Read the full opinion piece below.
Florida’s big government approach on tackling big tech | Opinion
Last week, Florida reached new milestones in their initiative to punish big tech. Gov. DeSantis’ Transparency in Technology Act cleared its second committee meeting and Attorney General Ashley Moody signed onto another lawsuit aimed to regulate big tech. These efforts come at a time when more and more businesses are relying on digital tools to keep their doors open.
The Technology in Transparency Act aims to prevent social media companies from de-platforming candidates running for office in Florida, while affording the state attorney general powers to heavily fine said companies, should a candidate be removed for violating the platform’s community guidelines. Commerce Committee Chairman Blaise Ingoglia claims “big tech makes up the rules as they go,” and the proposed act is designed to “enforce some common sense standards on big tech monopolies.”
I would argue the act is a concerning example of big government willfully regulating private companies, as private companies are capable and constitutionally protected to regulate their businesses according to their terms, not the government’s.

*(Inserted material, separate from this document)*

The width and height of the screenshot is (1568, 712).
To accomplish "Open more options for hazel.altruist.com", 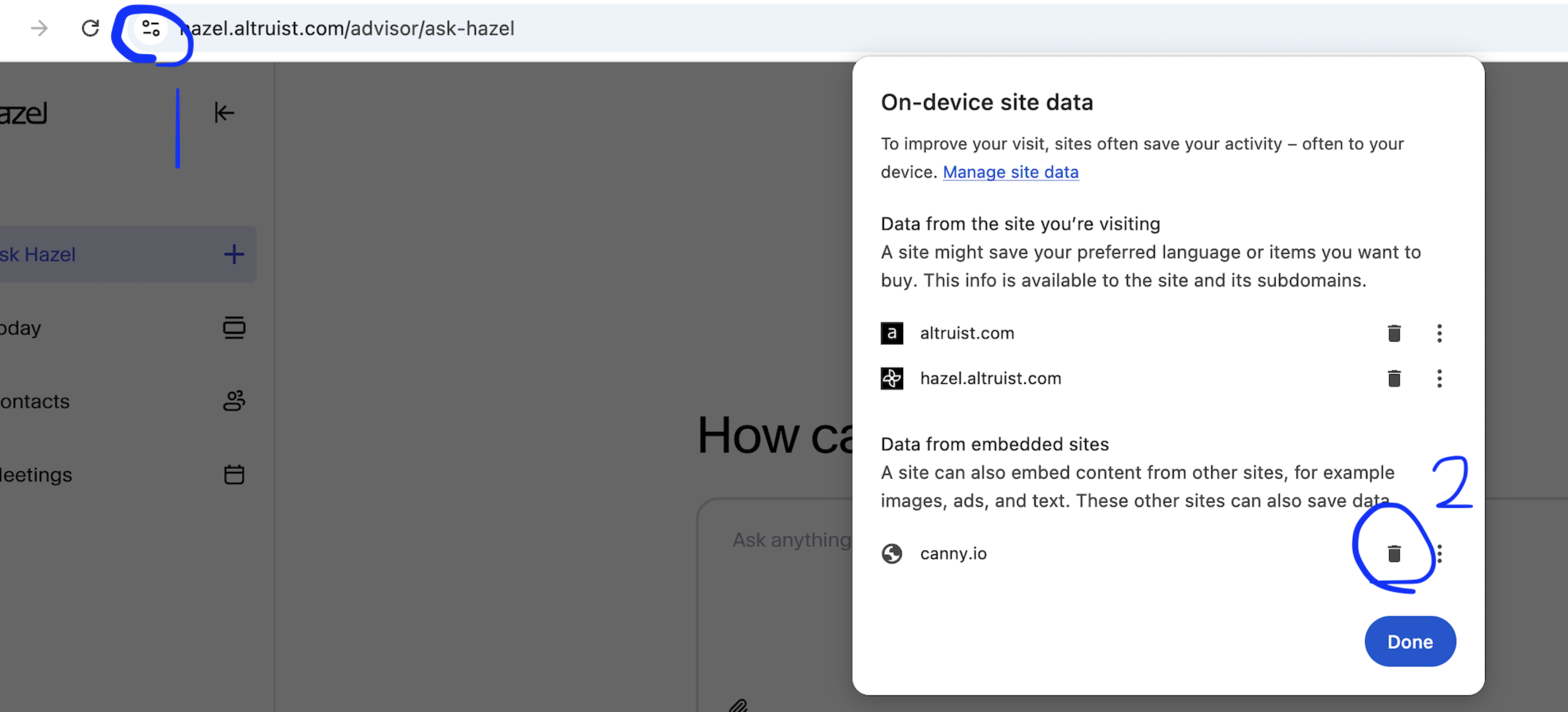I will pyautogui.click(x=1439, y=378).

Moody has signed onto two antitrust lawsuits, the first against Facebook and the second, recently announced, against Google. The lawsuits allege tech giants have participated in unfair business practices that hurt consumers yet fails to consider the digital safety net afforded to small businesses by these same companies. The lawsuits presume because technology companies are large and successful, they are bad to consumers. But in reality, the same companies have helped support businesses around the country, many that call Florida their home.
In Google’s 2020 economic impact report, Google reported $21.58 billion of economic activity for over 187,000 businesses in Florida alone. It also provided $30.9 million of free advertising to Florida nonprofits through the Google Ad Grants program. In 2019, Amazon spent $15 billion on logistics, tools, services and programs to fuel the success of its third-party sellers, nearly all of whom are small businesses. In the same year, Amazon contributed to 50,000 jobs to Florida’s economy.
If technology companies are bogged down with red tape, the ones who will reap the consequences will be small businesses in the form of higher costs for services, no longer being able to properly intercept content that violates their established terms and agreements.
If content moderation is the concern, it should be the U.S. Congress that revisits the current law, called Section 230, which provides specific rules to tech platform service providers. Having 50 states develop their own balkanized rules is counterproductive and grossly inefficient to the provision of national online services that consumers demand.
Big government is not the answer here.
Steve Pociask is the president of the American Consumer Institute.